One such topic that is growing in both need and popularity is housing studies. As MSA Senior Planner Jason Valerius mentions in this feature about Housing Studies at MSA, there is a rising demand for communities to pinpoint needs within their borders and make public places more attractive for both businesses and residents. But I’m here to talk about GIS, and how it is vital to developing planning reports, particularly housing studies.
GIS brings data into focus
Mapping can shape a viewer’s understanding of an otherwise wordy report. Visuals are key to understanding, especially when discussing large geographic areas or complicated topics like “target infill areas” or “development constraints.” It’s easy to sit back and talk about areas by street name or census block, but unless you are extremely familiar with an area, it can be hard to visualize how big an area is, or how or why certain categorizations are made.
Some housing studies are conducted on a small community level, while others cover an entire county. Visualizations can make a huge impact on project understanding when project scales change. Not only do visualizations help the viewer, but they also help the report writers understand their data and can facilitate discussion about data types, missing data, and how to categorize data to best represent everything in an accurate way. Maps are also wonderful for public input. We have found that people respond better to, “Where on this map do you think we need an improvement?” compared to, “Please explain an area that you think needs improvement.”
Quality in, quality out
When utilizing GIS to create maps and figures, the most important factor is clean and accurate data. It is hard for professionals to create accurate reports and data representations if the data is outdated or badly maintained. Generally, much of the data used in generic maps is maintained by large public data sources on the state or even federal level, such as the State of Wisconsin, FEMA, USGS, or the DOT. This information is considered reliable and relatively detailed, although there are many opportunities to put geo-specific data to work toward a more particular problem or solution.
Custom maps like the above GIS-generated graphic showing development limitations within Green Bay, Wisconsin, help a viewer understand parameters for target development. For example, someone may ask, “Why aren’t there more housing development or industrial opportunities in certain areas?” Looking at this map, we can estimate that large-scale development within flood plains or in areas with steep topography may be too cost intensive or prone to flooding.
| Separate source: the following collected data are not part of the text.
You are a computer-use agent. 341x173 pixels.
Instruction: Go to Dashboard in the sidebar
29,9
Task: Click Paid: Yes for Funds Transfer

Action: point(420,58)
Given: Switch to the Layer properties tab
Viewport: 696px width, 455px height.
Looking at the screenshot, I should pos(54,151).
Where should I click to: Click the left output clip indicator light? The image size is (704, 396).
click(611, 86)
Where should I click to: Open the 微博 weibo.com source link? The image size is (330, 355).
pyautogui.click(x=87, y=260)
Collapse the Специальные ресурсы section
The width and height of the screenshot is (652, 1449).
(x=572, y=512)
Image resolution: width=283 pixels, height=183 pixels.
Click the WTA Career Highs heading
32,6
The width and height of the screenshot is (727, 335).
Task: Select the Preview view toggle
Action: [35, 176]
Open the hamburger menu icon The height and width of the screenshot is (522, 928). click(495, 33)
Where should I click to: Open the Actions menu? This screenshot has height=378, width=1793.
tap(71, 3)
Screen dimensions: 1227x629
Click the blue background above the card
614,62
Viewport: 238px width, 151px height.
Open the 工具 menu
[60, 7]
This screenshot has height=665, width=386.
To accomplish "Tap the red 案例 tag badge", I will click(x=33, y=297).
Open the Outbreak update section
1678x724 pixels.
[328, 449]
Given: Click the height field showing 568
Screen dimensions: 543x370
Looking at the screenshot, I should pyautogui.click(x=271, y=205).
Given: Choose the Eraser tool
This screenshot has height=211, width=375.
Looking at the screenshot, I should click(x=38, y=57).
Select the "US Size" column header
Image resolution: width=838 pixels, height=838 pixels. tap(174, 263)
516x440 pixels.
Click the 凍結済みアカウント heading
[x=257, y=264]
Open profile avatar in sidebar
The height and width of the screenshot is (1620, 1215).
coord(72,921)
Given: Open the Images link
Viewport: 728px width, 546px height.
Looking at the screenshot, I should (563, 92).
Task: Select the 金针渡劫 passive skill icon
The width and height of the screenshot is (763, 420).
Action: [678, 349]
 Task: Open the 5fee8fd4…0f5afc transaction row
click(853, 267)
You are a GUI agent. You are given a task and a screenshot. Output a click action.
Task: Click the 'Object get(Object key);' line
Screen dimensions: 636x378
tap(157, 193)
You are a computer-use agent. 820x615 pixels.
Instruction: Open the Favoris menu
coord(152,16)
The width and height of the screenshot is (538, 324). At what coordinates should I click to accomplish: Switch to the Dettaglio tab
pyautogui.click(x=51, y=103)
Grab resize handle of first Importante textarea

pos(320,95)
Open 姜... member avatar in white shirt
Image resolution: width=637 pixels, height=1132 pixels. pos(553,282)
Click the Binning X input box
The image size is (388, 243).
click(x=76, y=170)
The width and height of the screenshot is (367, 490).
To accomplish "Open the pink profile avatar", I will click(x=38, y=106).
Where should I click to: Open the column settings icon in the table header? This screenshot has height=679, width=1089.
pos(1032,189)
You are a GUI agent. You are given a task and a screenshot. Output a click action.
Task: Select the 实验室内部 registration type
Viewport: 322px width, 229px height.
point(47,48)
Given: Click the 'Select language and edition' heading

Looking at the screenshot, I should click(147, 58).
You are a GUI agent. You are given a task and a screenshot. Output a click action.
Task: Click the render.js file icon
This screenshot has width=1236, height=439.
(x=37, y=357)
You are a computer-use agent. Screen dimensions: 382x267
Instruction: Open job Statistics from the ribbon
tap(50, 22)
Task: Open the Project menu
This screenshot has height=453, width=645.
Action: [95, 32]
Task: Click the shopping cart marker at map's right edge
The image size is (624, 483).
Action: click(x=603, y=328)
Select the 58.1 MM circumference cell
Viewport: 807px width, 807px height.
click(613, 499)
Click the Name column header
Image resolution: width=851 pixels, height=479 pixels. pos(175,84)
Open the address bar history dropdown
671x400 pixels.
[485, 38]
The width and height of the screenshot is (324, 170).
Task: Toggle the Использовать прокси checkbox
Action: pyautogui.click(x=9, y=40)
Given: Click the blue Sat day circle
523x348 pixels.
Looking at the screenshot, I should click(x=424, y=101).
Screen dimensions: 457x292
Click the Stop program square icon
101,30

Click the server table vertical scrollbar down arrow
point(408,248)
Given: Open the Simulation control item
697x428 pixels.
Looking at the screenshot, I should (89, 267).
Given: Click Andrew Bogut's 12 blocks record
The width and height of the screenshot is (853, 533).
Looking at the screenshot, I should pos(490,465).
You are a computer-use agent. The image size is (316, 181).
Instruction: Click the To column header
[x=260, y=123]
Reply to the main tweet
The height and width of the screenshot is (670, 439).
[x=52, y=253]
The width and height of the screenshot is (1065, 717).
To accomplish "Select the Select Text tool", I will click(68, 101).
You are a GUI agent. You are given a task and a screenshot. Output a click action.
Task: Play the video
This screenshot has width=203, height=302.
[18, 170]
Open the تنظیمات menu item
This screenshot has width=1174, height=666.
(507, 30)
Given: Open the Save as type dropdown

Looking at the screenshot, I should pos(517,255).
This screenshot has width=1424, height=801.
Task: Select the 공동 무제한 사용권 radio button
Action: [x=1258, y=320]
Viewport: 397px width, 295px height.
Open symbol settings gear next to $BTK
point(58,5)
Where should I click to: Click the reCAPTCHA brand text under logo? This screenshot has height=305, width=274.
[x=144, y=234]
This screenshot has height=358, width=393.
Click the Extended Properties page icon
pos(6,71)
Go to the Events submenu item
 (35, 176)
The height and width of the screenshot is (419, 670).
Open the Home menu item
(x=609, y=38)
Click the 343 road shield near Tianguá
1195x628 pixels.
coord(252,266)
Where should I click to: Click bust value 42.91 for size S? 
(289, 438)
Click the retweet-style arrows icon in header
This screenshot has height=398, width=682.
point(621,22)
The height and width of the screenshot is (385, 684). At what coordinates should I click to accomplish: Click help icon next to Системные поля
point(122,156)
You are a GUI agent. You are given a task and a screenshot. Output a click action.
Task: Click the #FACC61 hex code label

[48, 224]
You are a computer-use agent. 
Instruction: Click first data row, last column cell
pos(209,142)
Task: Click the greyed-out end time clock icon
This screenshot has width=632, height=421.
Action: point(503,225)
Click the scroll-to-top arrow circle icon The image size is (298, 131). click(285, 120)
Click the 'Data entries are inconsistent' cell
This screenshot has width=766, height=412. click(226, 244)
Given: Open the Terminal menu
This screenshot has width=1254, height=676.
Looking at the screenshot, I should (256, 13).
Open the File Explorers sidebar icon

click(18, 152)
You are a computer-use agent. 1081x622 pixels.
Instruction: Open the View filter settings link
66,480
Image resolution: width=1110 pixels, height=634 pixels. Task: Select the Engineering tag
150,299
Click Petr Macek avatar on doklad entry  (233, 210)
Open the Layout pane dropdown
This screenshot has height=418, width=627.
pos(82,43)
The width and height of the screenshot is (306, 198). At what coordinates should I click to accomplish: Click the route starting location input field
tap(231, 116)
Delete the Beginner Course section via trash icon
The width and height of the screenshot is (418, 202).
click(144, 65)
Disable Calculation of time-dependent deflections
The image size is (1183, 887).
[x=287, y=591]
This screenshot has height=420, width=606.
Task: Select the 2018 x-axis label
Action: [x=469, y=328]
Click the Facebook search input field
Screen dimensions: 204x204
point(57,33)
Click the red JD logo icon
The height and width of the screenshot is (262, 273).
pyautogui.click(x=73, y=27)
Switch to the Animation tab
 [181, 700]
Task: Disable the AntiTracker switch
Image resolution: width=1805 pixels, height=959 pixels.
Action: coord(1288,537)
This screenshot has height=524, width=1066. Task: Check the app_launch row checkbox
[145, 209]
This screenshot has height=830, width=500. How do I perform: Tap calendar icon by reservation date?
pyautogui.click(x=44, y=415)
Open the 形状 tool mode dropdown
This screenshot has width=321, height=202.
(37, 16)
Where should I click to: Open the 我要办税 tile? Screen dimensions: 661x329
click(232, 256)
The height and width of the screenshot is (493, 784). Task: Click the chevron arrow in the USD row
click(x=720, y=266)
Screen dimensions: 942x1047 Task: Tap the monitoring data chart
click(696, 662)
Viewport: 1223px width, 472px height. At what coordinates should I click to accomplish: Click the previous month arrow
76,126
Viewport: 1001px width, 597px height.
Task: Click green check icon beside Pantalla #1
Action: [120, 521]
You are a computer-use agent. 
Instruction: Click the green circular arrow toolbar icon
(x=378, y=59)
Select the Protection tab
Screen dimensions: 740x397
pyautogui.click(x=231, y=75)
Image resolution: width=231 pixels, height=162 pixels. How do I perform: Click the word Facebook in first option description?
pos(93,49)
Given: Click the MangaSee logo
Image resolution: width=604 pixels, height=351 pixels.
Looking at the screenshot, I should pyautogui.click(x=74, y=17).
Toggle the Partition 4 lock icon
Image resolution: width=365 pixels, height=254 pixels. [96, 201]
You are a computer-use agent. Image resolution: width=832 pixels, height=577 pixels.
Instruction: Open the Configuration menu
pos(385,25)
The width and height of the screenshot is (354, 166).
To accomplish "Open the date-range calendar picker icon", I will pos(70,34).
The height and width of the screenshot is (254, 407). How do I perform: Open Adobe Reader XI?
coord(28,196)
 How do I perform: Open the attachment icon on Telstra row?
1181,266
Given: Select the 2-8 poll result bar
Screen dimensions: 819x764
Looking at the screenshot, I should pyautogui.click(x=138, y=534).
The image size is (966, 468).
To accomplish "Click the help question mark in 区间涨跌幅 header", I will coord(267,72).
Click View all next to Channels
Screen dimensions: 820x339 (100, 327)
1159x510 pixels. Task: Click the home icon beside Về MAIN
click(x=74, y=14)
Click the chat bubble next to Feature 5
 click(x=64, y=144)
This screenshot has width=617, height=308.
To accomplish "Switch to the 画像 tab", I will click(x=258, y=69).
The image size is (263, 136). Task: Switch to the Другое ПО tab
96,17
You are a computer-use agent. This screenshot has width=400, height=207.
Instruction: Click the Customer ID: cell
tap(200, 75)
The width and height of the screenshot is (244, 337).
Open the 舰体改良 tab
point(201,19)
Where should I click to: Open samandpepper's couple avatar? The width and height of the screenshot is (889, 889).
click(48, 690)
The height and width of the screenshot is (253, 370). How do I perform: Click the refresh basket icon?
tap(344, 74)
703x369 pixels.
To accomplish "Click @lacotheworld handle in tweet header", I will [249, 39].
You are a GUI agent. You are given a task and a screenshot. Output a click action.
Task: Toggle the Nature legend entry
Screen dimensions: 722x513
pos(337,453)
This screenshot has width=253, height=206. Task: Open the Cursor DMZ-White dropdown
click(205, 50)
Other sources of data are parcel or assessor driven. Sometimes, the most detailed and insightful analysis takes place on a parcel level, which can more specifically identify property details. This data is frequently maintained on a local or county level and at the mercy of adequate staff time and resources to keep up with. If the data is old or messy, a larger lift is required from GIS personnel to get it organized for use, and more communication between the client and report preparers is required to validate the data. This costs extra time and money and can turn a study into something unnecessarily complicated and expensive.
In recent years, we have seen communities “farm out” their data to larger companies to maintain it for easy access and clean storage. While this can be a decent option for smaller municipalities, some of these companies have monopolies on the software they use, which requires an additional cost to extract into a usable GIS or large report template. This fee falls onto the community’s shoulders — an oftentimes surprising expense for what should be fair and equitable access to their own information.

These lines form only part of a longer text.